Easy Hawaiian Chicken recipe

All Recipes Meat and Poultry Recipes Chicken Chicken Thigh Recipes

Ingredients

2 tablespoons canola oil
1 medium onion, cut into 1/4-inch thick rings
1 cup chicken broth
1 (8 ounce) can pineapple chunks, undrained
2 tablespoons lemon juice
3 tablespoons reduced-sodium soy sauce
1 tablespoon cornstarch
½ teaspoon dry mustard
6 skinless chicken thighs
1 small red bell pepper, cut into 1/4-inch rings

Nutrition Info

266.9 calories
carbohydrate: 10.9 g
cholesterol: 65.1 mg
fat: 16.2 g
fiber: 1 g
protein: 18.9 g
saturatedFat: 3.5 g
servingSize: -
sodium: 515.5 mg
sugar: 7.1 g
transFat: : -
unsaturatedFat: : -

Directions

  1. Heat canola oil in a skillet over medium heat. Add onion rings and cook and stir for 3 minutes. Pour in chicken broth, pineapple juice, and lemon juice carefully. Bring to a boil.

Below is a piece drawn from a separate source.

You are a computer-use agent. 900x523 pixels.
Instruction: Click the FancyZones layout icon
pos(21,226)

  2. Mix soy sauce with cornstarch and dry mustard in a bowl. Add to the sauce in the skillet, stirring until clear and thickened, 2 to 3 minutes.

  3. Place chicken thighs in the sauce. Cover and simmer, stirring occasionally to prevent sticking, until chicken juices run clear, 25 to 30 minutes. An instant-read thermometer inserted into the center should read at least 165 degrees F (74 degrees C).

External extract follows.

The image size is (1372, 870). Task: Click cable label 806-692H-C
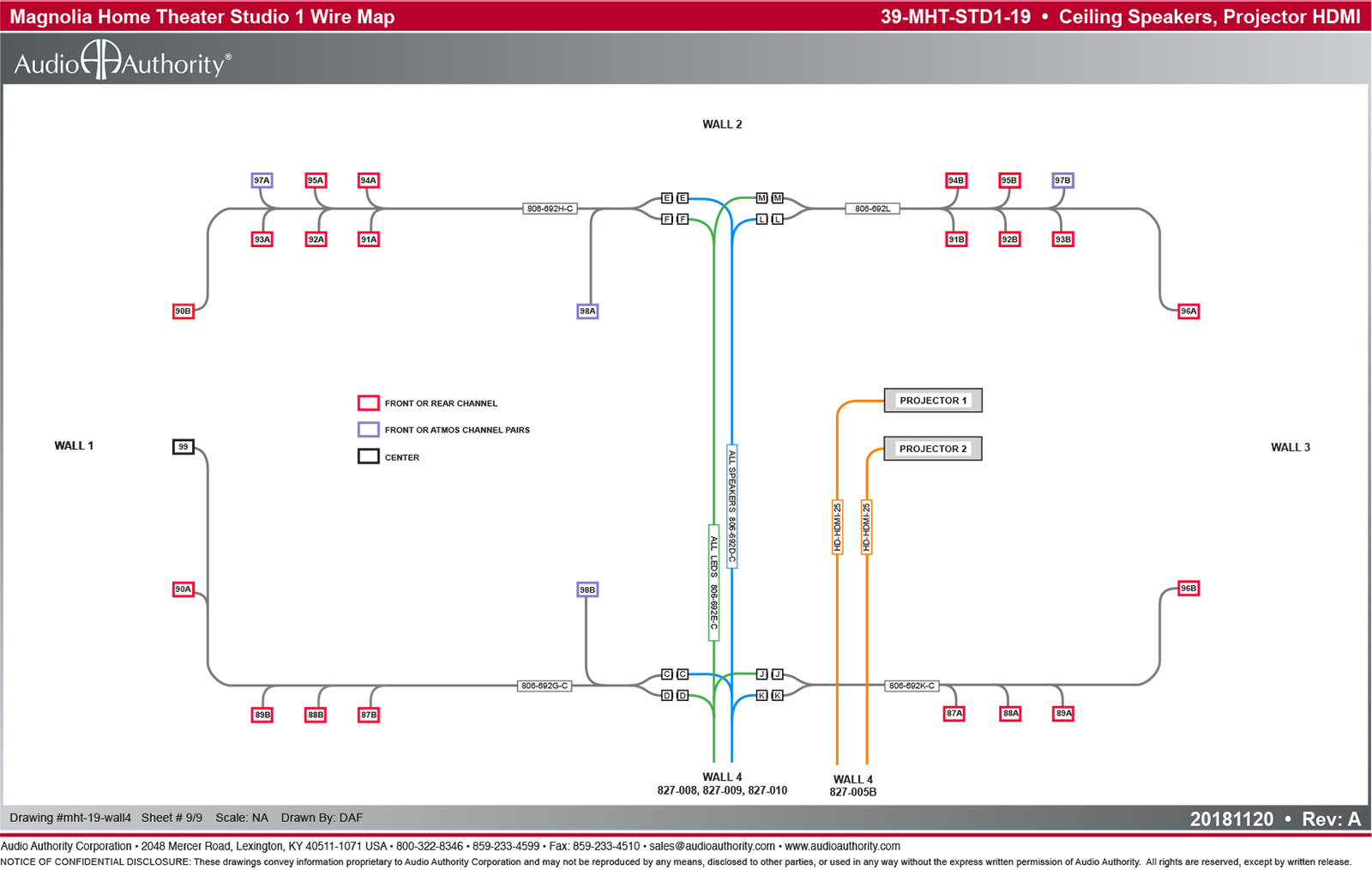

  4. Add pineapple chunks and bell pepper to chicken, simmer until tender, about 5 minutes more.

Recipe Yield

6 chicken thighs

Recipe Note

The slight tanginess of this one-skillet Hawaiian dish is balanced perfectly by the sweetness of pineapple. Serve over brown or white rice.